Babak kedua kami lakukan 30 menit kemudian, Widya masih menolak saat kutawari berbagi penis Mas Edi di vaginanya. Berulang kali dia memintaku mengulum puting dan vaginanya namun sebanyak itu pula aku menolak permintaannya, untuk yang itu aku masih belum bisa melakukannya. Aku tahu dia kecewa tapi dalam hal ini tak seorangpun bisa memaksaku, dia boleh melakukannya padaku tapi tidak sebaliknya. Akhirnya dia mendapatkan orgasme dari jilatan dan kocokan jari tangan Mas Edi, tanpa penetrasi penis ke vaginanya. Kali ini sperma Mas Edi dikeluarkan di dalam vaginaku saat aku berada di atasnya, dan kembali Widya menyambar penis itu begitu keluar dari vaginaku, dia sangat menyukai sperma yang ada di penis.
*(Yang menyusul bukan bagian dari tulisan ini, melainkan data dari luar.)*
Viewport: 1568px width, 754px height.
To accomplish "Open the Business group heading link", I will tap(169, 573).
“Sorry Wid, aku nggak bisa melakukan apa yang kamu lakukan padaku” aku minta maaf telah berkali kali menolak permintaannya, berharap pengertian darinya.
“Nggak apa kok, lagian aku udah dapat orgasme dari Mas Edi” jawabnya menyenangkan hatiku.
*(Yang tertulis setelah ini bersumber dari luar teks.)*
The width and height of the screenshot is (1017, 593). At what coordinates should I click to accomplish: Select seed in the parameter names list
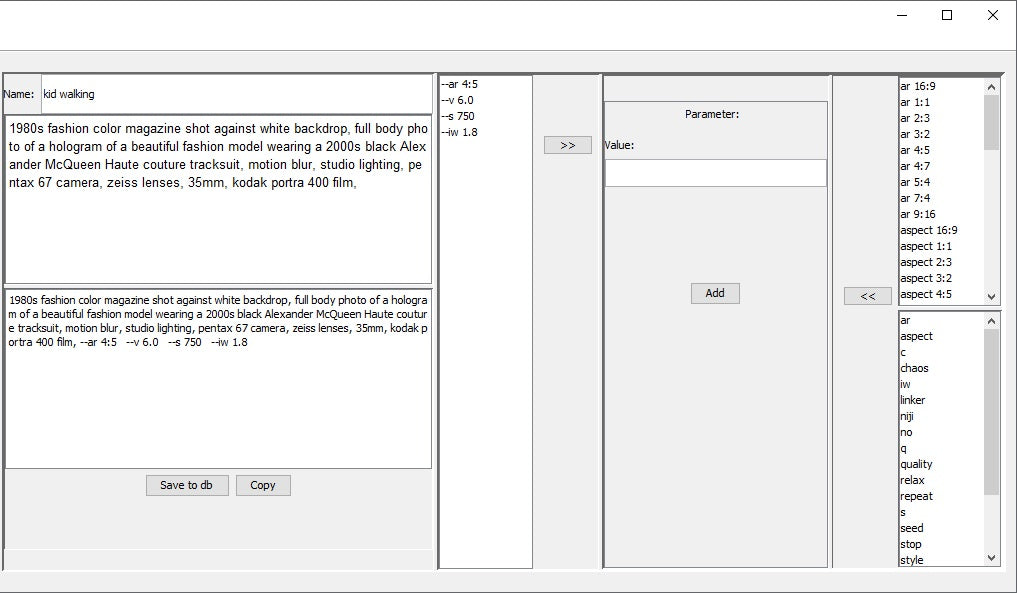point(911,528)
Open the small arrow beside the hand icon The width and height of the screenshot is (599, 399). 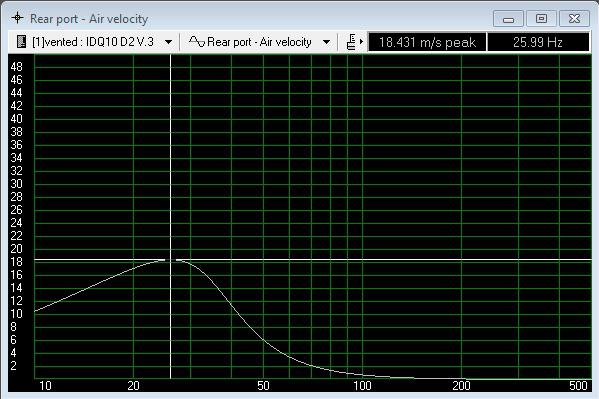[x=361, y=42]
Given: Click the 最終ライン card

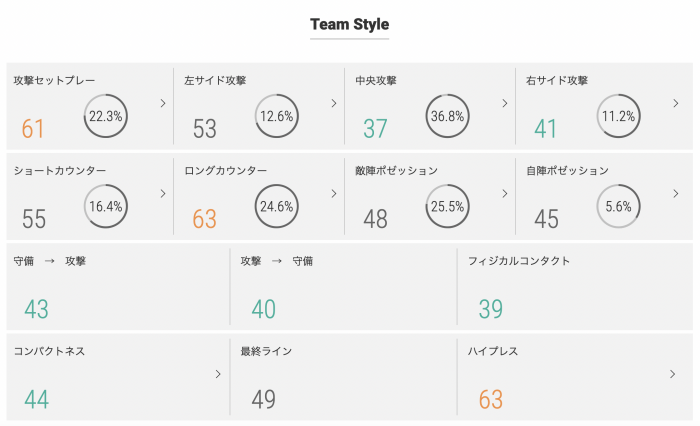Looking at the screenshot, I should coord(344,376).
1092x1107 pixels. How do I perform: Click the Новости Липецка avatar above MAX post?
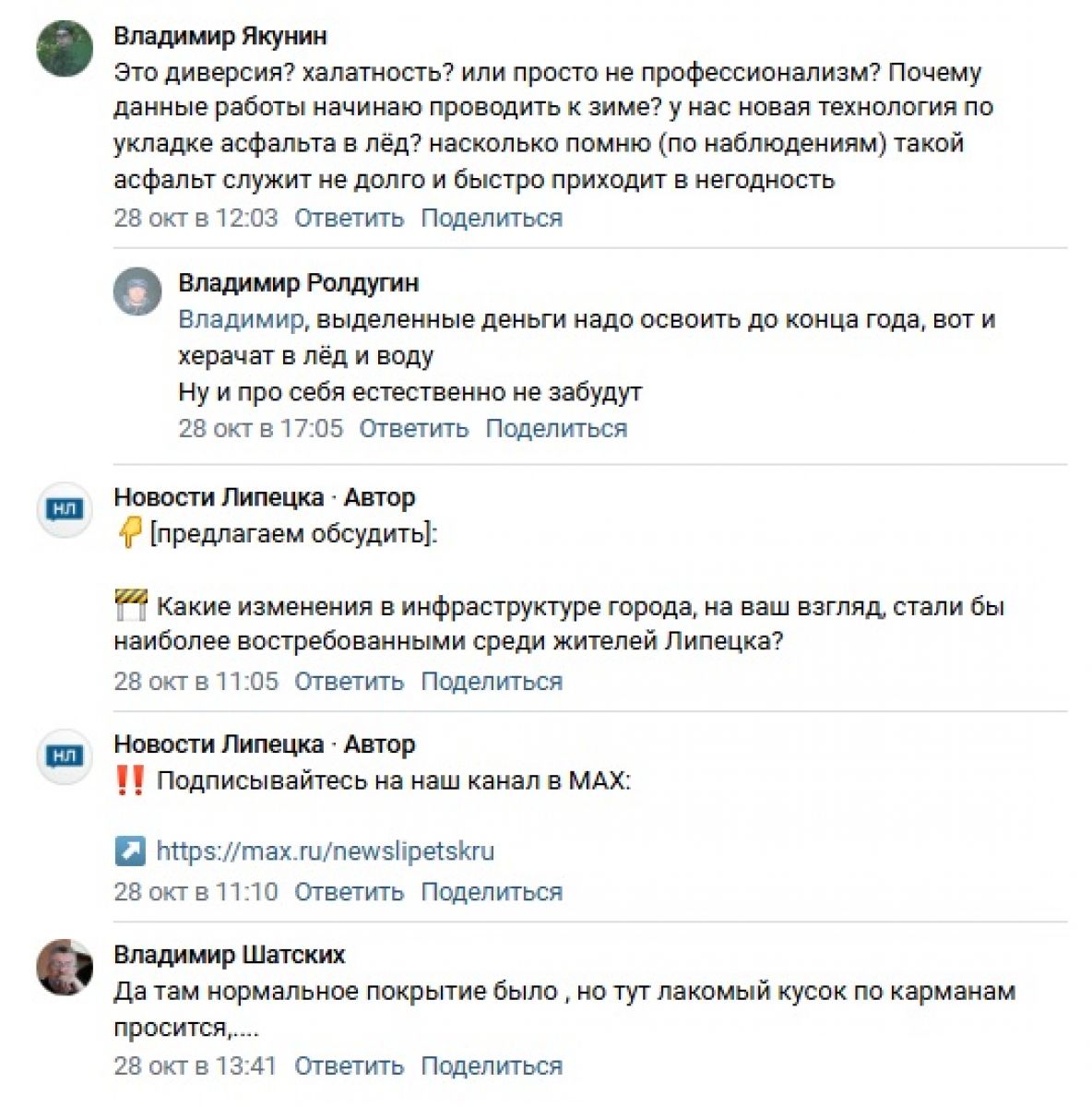point(65,756)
“Kalo aku tanya marah nggak” tanyaku sambil menatapnya serius, dia membalas tatapanku
“Tanya apa?”
“Kenapa sih kamu selalu menolak penis Mas Edi di vagina?” kuberanikan diri setelah kulihat isyarat gelengan kepala pertanda tak keberatan dengan pertanyaanku.
“Aku udah berkeluarga dan tak kubiarkan penis laki laki lain menyentuh kehormatan dan vaginaku, ini hanya untuk suamiku dan aku tak mau selingkuh” jawabnya dengan mimik serius
“Apa ini bukan selingkuh?” pertanyaanku semakin berani seperti orang tolol
“Ya nggak toh, selama tidak ada penetrasi atau pertemuan kelamin ya aku masih tetap suci tak tercemar laki laki lain” lanjutnya.
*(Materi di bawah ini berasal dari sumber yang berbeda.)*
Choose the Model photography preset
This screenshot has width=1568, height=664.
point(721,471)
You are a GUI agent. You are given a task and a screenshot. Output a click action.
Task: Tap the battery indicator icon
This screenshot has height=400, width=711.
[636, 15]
Aku menjadi bingung, ternyata dia mempunya definisi sendiri tentang arti perselingkuhan.

*****

Meski aku tanpa sengaja menikmati ciuman, lumatan, jilatan bahkan sentuhan dari wanita lain, tapi aku tak ingin melakukannya lagi, kecuali “kecelakaan” semacam ini. Ini pengalaman yang sama sekali baru bagiku, entah apa aku bisa melakukan lagi dengan wanita lain meskipun tak ada keinginan mengulangi.